At some point in your car’s life, there will be a time when you need to do some diagnostic checks on your own. It’s important to learn how to do a few essential tests on your car to ensure it’s running smoothly and able to take you to your destination. It’s also smart to have basic knowledge of your car’s systems in case something goes wrong. Drivers should be able to conduct a free VIN lookup and check their own oil levels. Additionally, knowing how to check the car battery charger is another vital piece of basic car knowledge.
1. Car Battery Basics
Car batteries last approximately four to seven years for most vehicles in normal driving conditions. Depending on your driving style, location, and other factors, the battery may have a higher chance of working for a little longer. If your car battery is frequently going dead or having other issues, it may be time for a replacement car battery.
If your battery is older and you haven’t invested in a replacement yet, it’s a good idea to check the charge levels before trips periodically. Here is how to check a car battery. You’ll need a simple tool, either a voltmeter or a multimeter. A voltmeter is primarily used to check the car battery’s voltage. A multimeter is a device that checks the voltage of the battery and reveals current and resistance.
Before you begin testing your car battery, you must turn off the ignition. The car’s lights or electronics system must be off in order for the test to be accurate. Connect the red lead to the battery’s positive terminal if you’re using a voltmeter. Then, connect the black lead to the terminal for a negative on the car battery and look at the charge levels. A charge of 12.4 or higher is typically acceptable. Lower than that may signal a problem. Remove the negative terminal first after the test.
With a multimeter, you should have the car’s engine off. Before testing, turn on the lights for about two minutes and place the multimeter’s settings to 15 to 20 volts. Turn off the lights and then connect the multimeter to the positive and negative terminals on the battery. The battery’s charge should read around 12.6 if it’s still good. If the charge settings read something lower, it may be a sign that you need a new battery.
5. Power Probe
Here again, you must switch your car engine and headlights off so that the test may give accurate results. Like the tests with voltmeter and multimeter, this is also a highly authentic test. To begin with, you will have to remove the battery’s positive terminal cover first of all, and then you will connect the positive terminal of your power probe, usually red in colour, to the positive end of the battery. After this, the negative lead of the power probe will be attached to the battery’s negative terminal. After you have attached the two terminals of the battery to their counterparts on your power probe, it is time to connect the lead of your power probe to the battery’s positive terminal to let the probe read the voltage. Then check the power probe reading for the result of the test. If you find it between 12.4 to 12.7 volts, you may claim the health of your car’s battery in good condition.
6. Cranking the engine
The cranking of your car engine goes side by side with the voltage reading process of your battery. For this purpose, ask your assistant or helper to crank the engine by turning the ignition until the starter engages. Advise him to hold the position for 2—3 seconds while you check the battery voltage drop.
At the point of cranking, you will check the reading of the power probe, which you have already attached to your car battery. The voltage reading should not drop below 9.6 volts. If it drops below 9.6 volts, your battery is sure to have gone sulfated and will not accept or hold the charge.
Used to measure any flow, the ammeter will check the battery’s charging condition if you have connected it in the path of the circuit the same way. It will also tell you if the charge is going in or out of the battery, enabling you to judge if the generator is charging the battery or not with the amount of load on it. A lower charge reading will tell the battery has gone weak and vice versa. An ammeter is better as it gives results faster than the voltmeter or multimeter.
8. Battery health indicator
With a round glass cover to show the condition of the battery, this very important device is coming fitted in most of the vehicles. When you switch on the ignition, the arrow will point near the division between the red and green bands.
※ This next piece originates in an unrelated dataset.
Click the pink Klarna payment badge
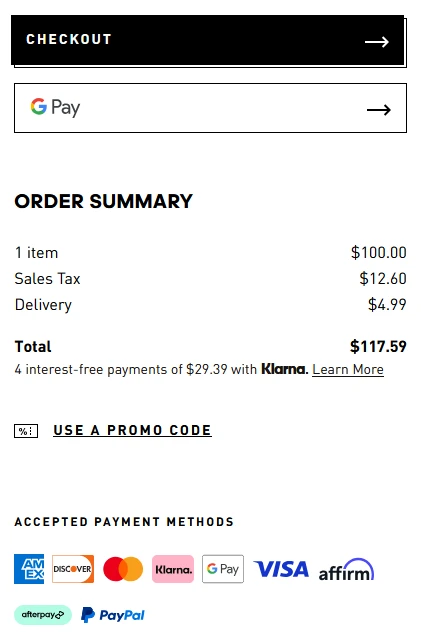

If the round glass cover gives a green colour, your battery is healthy. The red colour shows a weak battery, whereas a transparent or black colour verifies the battery has gone dead.
9. Problems on the Road
Even after knowing the status of your battery’s charge, you may still have a problem on your hands if your car won’t start. In that case, you may need to get a jumpstart to be able to drive your car to a service centre or another spot to get a battery replacement. All drivers should have a jump kit ready in their cars in case of a dead battery.
10. Be Ready
Being a responsible driver means preparing yourself in case of a mechanical failure or problem. Having the knowledge to diagnose potential issues and the tools to get answers is one of the best ways you can get more out of your car and understand when it needs service.